Chatbots have come a long way since the first chatbot ELIZA which was created in the 1960s
as an experiment to explore how conversations between humans and machines could be
simulated. Early chatbots were simple, rule-based systems that responded to specific
keywords or phrases using pattern-matching. At the same time dialogue systems were being
developed in academic and industrial research laboratories that explored the technologies
of spoken interactions between humans and machines, particularly how dialogues are
managed. These research systems drew extensively on theoretical work in linguistics and
artificial intelligence. By the early 1990s voice user interfaces were being deployed
commercially in application areas such as automated customer self-service. Here the focus
was on more practical issues such as design guidelines, usability, and standards.
While much of this earlier work is still relevant for the new generation of chatbots, rule-
based approaches have by and large been replaced by more advanced methods based on
machine learning and neural networks. One of the most significant developments is the use
of large language models (LLMs). These models use deep learning techniques to analyse and
understand human language, allowing the chatbots to provide more accurate and more
relevant responses. LLMs are trained on vast amounts of data and can learn to generate text
that is almost indistinguishable from human writing. As a result, they can handle a wide
range of tasks, from answering basic queries to carrying out complex conversations.

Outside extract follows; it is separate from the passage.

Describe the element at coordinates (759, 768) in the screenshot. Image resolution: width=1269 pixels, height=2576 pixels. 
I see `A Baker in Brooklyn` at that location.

Chatbots such as ChatGPT have the potential to impact technology, society, and business in
a significant way. However, they have also been seen as a threat to the business models of
some large tech companies, prompting some to integrate ChatGPT into their own products
and services while others are investing heavily in research and development in Artificial
Intelligence to meet the challenges posed to them by ChatGPT and similar systems.
There are some downsides to how advanced chatbots using LLMs might be used. For
example, they could be used to generate fake news or content that is plagiarised. LLMs
might also produce content containing bias or prejudices against certain groups or
individuals as a result of the data they were trained on. Hallucination is another problem
where the models generate content that is factually inaccurate and not grounded in reality.
Addressing these problems in language models is an active area of research and efforts are
being made to develop techniques to minimise the impact of bias and hallucination in the
content generated by the new generation of chatbots.